IP Address Ranges for Safelisting/Do You Have Static IP Addresses Available?

Initial Troubleshooting

Please see the IP ranges documentation page to enable CircleCI jobs to go through a set of well-defined IP address ranges.

If the above feature does not meet your needs, below are some alternative methods many of our customers are using:

CircleCI Runner

• • Install CircleCI runners on supported platforms (https://circleci.com/docs/2.0/runner-overview)
  • Use your own infrastructure for running specific jobs
  • Get additional control over the environment

Bastion Host

• • Configure SSH tunneling into your private environment via a bastion/jump host.
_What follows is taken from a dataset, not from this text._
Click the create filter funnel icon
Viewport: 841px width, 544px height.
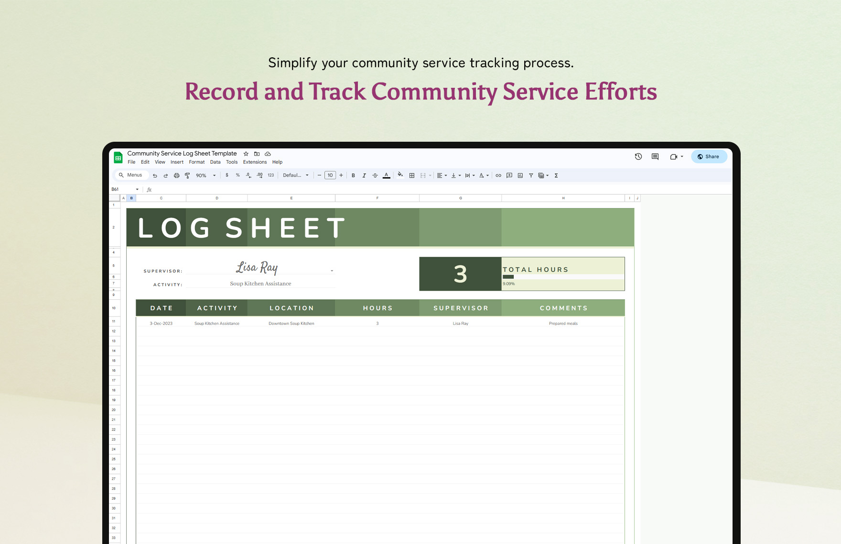[x=531, y=176]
Example Configuration / Orb
  • If you require, you could safelist this bastion host for your environment's firewall.
  • In addition to the SSH key, you can further secure your SSH connection by limiting what commands can be run via the jump host. Example
    
    

VPN

• • Configure a VPN connection to your environment on our machine executor.
  • See the article "How to set up a VPN connection during builds?"
    
    

Dynamic Safelisting

• • Using your cloud provider's CLI tool, dynamically fetch the current builder's IP address and add it to a security group which has access to internal resources. At the end of the build, you'd remove that IP to prevent having leftover IPs.
  • AWS-Specific Example
  • To always run cleanup, use the `when: always` declaration under a run step. Documentation
    
    

Server Product

• • If the above solutions don't work for you, you may consider our Server solution where you can run a CircleCI installation in your own VPC and/or specify your own IP ranges.